The numbers, posted on the military's official Facebook page, are a sharp increase on the previously reported toll of just over 100. The statement said all but 29 of the 399 dead were insurgents, whom it described as terrorists.
The statement said there had been 90 armed clashes including an initial 30 attacks by insurgents on 25 August, making the combat more extensive than previously announced.
Advocates for the Rohingya, an oppressed Muslim minority in overwhelmingly Buddhist Burma, say hundreds of Rohingya civilians have been killed by security forces.
According to the UN, some 38,000 have fled into neighbouring Bangladesh.
It comes after Chris Lewa, director of the Arakan Project pressure group, told ABC: "So far reports—I think quite credible—mention about 130 people including women and children killed.
"That happened on Sunday when suddenly security forces cordoned [off] the whole area, together with Rakhine villagers. It seems like this has been a major massacre in Rathedaung."
The latest violence follows an attack by Rohingya insurgents on police posts in the remote region, prompting a huge military crackdown.
The insurgent group that claimed responsibility for last week's attacks, the Arakan Rohingya Salvation Army, said it acted to protect Rohingya communities.
Burma's leader, Aung San Suu Kyi has said the "terrorist" attacks were "a calculated attempt to undermine the efforts of those seeking to build peace and harmony in Rakhine state".

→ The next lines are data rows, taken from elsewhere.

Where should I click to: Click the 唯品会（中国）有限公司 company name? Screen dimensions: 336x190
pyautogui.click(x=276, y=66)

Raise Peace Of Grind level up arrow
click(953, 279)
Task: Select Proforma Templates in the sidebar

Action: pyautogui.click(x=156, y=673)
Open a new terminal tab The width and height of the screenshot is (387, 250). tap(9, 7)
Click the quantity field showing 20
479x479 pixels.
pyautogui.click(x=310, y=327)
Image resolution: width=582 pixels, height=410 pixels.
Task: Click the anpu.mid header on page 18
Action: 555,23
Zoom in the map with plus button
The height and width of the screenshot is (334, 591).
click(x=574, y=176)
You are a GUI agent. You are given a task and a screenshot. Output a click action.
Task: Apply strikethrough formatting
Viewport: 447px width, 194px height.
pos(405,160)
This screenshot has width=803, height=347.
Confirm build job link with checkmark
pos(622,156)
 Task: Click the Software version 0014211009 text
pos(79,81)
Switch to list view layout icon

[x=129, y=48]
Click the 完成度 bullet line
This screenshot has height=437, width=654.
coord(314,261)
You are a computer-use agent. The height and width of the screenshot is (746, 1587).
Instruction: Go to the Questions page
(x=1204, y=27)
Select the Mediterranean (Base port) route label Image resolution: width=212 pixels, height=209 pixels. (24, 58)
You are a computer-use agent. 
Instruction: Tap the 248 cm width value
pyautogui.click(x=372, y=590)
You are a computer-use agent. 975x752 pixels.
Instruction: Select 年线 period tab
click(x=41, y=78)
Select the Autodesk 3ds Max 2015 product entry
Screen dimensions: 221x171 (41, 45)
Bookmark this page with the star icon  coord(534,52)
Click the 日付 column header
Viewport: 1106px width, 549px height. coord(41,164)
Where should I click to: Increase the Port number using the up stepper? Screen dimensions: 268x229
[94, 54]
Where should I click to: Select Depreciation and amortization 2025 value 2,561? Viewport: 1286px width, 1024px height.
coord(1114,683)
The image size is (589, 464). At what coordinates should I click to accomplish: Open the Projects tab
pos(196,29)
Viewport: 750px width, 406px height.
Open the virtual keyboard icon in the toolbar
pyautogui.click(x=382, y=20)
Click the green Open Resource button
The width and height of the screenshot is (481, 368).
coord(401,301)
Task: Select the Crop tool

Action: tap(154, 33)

The Burmese government has repeatedly denied claims the Rohingya are facing genocide. It previously brushed away evidence of human rights violations as fake news and "propaganda".
Bangladeshi border guards have tried to keep out the fleeing Rohingya, but thousands could be seen on Friday making their way across muddy rice fields.
Young people helped carry the elderly, some on makeshift stretchers, and children carried newborns.
Some, carrying bundles of clothes, cooking utensils and small solar panels, said they had walked at least three days to get to the border.
Sham Shu Hoque, 34, crossed the border with 17 family members. He said he left his village of Ngan Chaung on 25 August after it was attacked by Burmese security forces who shot at the villagers. He said troops also used rocket-propelled grenades, and helicopters fired some sort of incendiary device.
Five people were killed in front of his house, he said. His family survived the attack but was told by the soldiers to leave. They took a week to reach Bangladesh, hiding in villages along the way, he said.
Most of Burma's estimated 1 million Rohingya live in northern Rakhine state. They face severe persecution, with the government refusing to recognize them as a legitimate native ethnic minority, leaving them without citizenship and basic rights.